Le Maroc confirme sa position parmi les principales puissances économiques émergentes du continent africain. Selon les projections du Fonds monétaire international (FMI), le Royaume devrait consolider son rôle de moteur économique en 2026, dans un contexte de recomposition progressive des équilibres économiques en Afrique.
Cinq grandes économies concentrent la moitié de la richesse africaine
D’après le rapport « Perspectives de l’économie mondiale » du FMI, les cinq plus grandes économies du continent — l’Afrique du Sud, l’Égypte, le Nigeria, l’Algérie et le Maroc — devraient représenter à elles seules près de 1.800 milliards de dollars, sur une richesse totale estimée à environ 3.600 milliards de dollars pour l’ensemble de l’Afrique.

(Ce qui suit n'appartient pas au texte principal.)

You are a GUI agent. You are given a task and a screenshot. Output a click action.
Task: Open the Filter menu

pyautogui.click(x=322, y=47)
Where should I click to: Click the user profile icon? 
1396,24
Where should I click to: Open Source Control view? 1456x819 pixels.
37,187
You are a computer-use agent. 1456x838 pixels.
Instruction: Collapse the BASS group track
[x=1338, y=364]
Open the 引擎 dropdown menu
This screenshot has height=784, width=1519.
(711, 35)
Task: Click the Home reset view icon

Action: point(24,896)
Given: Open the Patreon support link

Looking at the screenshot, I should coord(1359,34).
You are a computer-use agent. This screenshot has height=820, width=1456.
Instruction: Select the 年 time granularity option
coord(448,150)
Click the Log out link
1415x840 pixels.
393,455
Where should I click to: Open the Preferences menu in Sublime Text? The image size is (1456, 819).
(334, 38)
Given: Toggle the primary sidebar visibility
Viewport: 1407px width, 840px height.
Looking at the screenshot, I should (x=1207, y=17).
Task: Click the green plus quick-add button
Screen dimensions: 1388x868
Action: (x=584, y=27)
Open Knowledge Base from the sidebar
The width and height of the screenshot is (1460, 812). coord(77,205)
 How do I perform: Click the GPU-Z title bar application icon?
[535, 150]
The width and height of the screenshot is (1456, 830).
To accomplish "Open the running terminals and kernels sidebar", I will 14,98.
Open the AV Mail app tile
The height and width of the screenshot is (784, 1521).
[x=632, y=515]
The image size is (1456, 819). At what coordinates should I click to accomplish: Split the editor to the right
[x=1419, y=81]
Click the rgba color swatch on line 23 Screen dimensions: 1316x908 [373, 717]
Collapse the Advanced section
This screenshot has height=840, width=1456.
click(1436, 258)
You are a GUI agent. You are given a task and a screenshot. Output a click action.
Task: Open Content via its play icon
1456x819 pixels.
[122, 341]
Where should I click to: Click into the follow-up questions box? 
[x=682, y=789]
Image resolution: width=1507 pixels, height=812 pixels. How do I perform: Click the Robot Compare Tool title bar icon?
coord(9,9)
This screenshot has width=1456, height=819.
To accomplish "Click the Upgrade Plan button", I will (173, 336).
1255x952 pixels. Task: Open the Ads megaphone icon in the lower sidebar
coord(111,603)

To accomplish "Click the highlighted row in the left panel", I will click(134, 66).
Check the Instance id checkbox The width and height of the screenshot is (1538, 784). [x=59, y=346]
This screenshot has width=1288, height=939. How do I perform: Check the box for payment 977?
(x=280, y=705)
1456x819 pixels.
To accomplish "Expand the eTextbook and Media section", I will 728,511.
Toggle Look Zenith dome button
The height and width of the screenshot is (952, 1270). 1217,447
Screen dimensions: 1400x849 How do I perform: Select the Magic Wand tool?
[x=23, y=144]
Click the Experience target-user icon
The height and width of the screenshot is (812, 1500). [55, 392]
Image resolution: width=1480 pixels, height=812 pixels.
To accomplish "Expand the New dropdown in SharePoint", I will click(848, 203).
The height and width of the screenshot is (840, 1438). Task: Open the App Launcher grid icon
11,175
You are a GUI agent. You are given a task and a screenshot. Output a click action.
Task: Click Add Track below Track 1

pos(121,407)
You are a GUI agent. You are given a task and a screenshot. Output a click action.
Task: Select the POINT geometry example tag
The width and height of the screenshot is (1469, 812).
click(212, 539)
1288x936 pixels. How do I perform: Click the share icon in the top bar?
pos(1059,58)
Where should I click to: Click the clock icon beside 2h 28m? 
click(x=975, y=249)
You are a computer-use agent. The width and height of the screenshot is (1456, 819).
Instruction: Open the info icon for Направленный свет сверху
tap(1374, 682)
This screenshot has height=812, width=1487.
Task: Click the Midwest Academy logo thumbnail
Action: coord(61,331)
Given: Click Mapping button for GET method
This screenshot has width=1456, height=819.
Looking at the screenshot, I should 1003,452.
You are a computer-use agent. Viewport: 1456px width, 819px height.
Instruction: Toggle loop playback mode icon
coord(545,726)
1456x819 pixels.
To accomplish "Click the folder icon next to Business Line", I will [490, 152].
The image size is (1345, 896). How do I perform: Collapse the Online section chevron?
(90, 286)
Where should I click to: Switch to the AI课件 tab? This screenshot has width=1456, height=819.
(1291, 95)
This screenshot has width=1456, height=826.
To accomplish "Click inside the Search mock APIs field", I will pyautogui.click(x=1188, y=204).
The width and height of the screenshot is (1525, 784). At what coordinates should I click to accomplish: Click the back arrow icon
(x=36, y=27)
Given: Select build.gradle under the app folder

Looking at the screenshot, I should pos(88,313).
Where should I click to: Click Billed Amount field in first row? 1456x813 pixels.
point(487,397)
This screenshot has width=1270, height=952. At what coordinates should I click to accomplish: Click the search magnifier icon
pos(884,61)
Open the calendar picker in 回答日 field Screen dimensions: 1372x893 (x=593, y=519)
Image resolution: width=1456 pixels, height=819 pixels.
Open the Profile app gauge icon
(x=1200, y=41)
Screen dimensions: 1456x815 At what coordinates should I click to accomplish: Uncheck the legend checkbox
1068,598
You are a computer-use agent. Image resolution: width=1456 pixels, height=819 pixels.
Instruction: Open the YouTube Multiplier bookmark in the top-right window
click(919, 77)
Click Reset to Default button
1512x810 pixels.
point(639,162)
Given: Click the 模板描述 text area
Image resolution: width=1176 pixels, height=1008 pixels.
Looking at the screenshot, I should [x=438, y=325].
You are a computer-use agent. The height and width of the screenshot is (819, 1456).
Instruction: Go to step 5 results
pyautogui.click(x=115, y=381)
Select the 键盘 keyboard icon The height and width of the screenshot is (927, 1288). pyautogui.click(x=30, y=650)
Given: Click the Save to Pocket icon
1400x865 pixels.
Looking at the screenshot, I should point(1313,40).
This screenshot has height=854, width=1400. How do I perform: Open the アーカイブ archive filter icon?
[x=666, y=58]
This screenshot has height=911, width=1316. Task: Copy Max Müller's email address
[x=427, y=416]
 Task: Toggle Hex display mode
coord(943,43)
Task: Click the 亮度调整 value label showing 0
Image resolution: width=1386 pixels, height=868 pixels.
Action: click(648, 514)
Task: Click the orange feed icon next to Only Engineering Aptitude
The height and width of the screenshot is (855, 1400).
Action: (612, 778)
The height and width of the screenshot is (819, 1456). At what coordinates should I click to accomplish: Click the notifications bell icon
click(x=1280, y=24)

Le Maroc se classe ainsi au cinquième rang africain, avec un produit intérieur brut attendu autour de 194 milliards de dollars en 2026.
Une dynamique portée par l’industrie et les exportations
Le FMI souligne la trajectoire positive de l’économie marocaine ces dernières années, marquée par le développement du tissu industriel, la montée en puissance des exportations et le positionnement du Royaume comme plateforme régionale dans les secteurs de l’industrie et de la logistique.
Les industries automobile et des énergies renouvelables figurent parmi les principaux moteurs de cette croissance, grâce à l’essor des chaînes de production, à l’intégration des écosystèmes industriels et aux investissements dans les infrastructures énergétiques et portuaires.
Un modèle économique diversifié
Le rapport met en avant une différence structurelle entre le Maroc et plusieurs grandes économies africaines. Contrairement à des pays fortement dépendants des hydrocarbures, le Royaume se distingue par un modèle basé sur la diversification économique, l’industrie manufacturière, les infrastructures et l’attractivité des investissements étrangers.
Cette orientation renforce la résilience de l’économie marocaine face aux chocs externes.
Des écarts importants entre les grandes économies africaines
Selon les projections, l’Afrique du Sud resterait la première économie du continent avec un PIB d’environ 480 milliards de dollars, suivie de l’Égypte (430 milliards), du Nigeria (377 milliards) et de l’Algérie (317 milliards), avant le Maroc.
Le FMI rappelle également que plusieurs économies africaines ont été fragilisées par l’inflation, la volatilité des matières premières et la dépréciation des monnaies locales.
Une recomposition progressive du paysage économique africain
L’institution estime que la structure économique du continent évolue vers une concentration accrue autour de quelques grandes puissances capables d’attirer les investissements, de développer leur base industrielle et de s’intégrer aux chaînes de valeur mondiales.
Parallèlement, des pays comme le Kenya, l’Éthiopie, la Tanzanie ou encore la République démocratique du Congo pourraient progressivement renforcer leur poids économique dans les prochaines années.
Vers une économie africaine plus industrielle et technologique
Enfin, le FMI considère que la hiérarchie économique africaine de demain dépendra de moins en moins des ressources pétrolières et gazières, et davantage des capacités industrielles, logistiques, technologiques et des minerais stratégiques liés à la transition énergétique mondiale.